Groningen is inmiddels de enige provincie van Nederland waar het nog legitiem is met een fakkel naar de politiek te zwaaien. Hoe dat zo gekomen is, is de laatste dagen in tal van blogs, kranten en commentaren te lezen. Eigenlijk is er sinds de post Wakker worden, die ik na de beving in Westerwijtwerd in 2019 schreef, weinig veranderd. De bodem beeft nog even hard, de bureaucratie is toegenomen en de kleine stappen vooruit die in de loop der jaren geboekt zijn gaan inmiddels gepaard met veel grotere stappen terug.
Afgelopen zomer wonnen we de rechtszaak die we aangespannen hadden over onze schade uit 2018. Afgelopen najaar kregen mijn ouders, woonachtig in Loppersum, de uitnodiging om hun woning volgens de nieuwste aanpak te laten inspecteren.

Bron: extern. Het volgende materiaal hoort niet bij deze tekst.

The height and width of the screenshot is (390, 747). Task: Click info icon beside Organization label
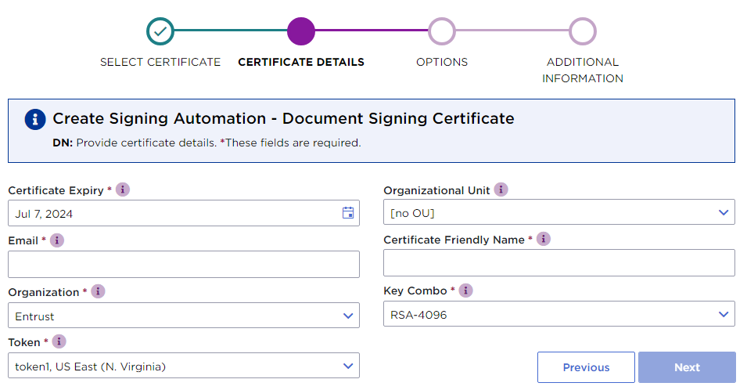tap(98, 291)
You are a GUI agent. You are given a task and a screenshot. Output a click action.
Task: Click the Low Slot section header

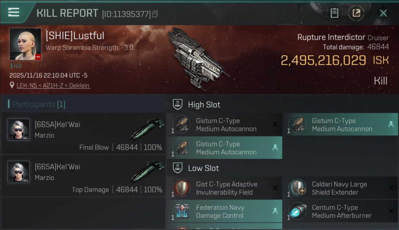point(203,168)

Een wonderlijke uitnodiging, omdat de woning in 2017 reeds van boven tot onder geïnspecteerd is en het bevoegd gezag, de Nationaal Coördinator Groningen, ook na herhaald aandringen en een ingebrekestelling niet van plan is de resultaten van die inspectie vrij te geven.
Ondertussen ligt een bezwaarzaak over de schade afhandeling die ik voor mijn ouders indiende in 2019 al meer dan anderhalf jaar stil. Onze eigen woning in Westeremden, waar in 2006 de eerste beving boven de 3.0 Richter plaats vond, is afgelopen augustus door de NCG geïnspecteerd. Sindsdien hebben we taal nog teken van de NCG vernomen. In het hele dorp zijn ongeveer 180 adressen, dus dat geeft een indruk van de voortvarendheid waarmee de versterking hier aangepakt wordt. Volgens de wethouder die verantwoordelijk is voor het vaststellen van de versterkingsprioriteiten is het overigens niet mogelijk of nodig om de burgers die het betreft daar zelf bij te betrekken. Die burgerbelangen, daar past zij wel netjes op.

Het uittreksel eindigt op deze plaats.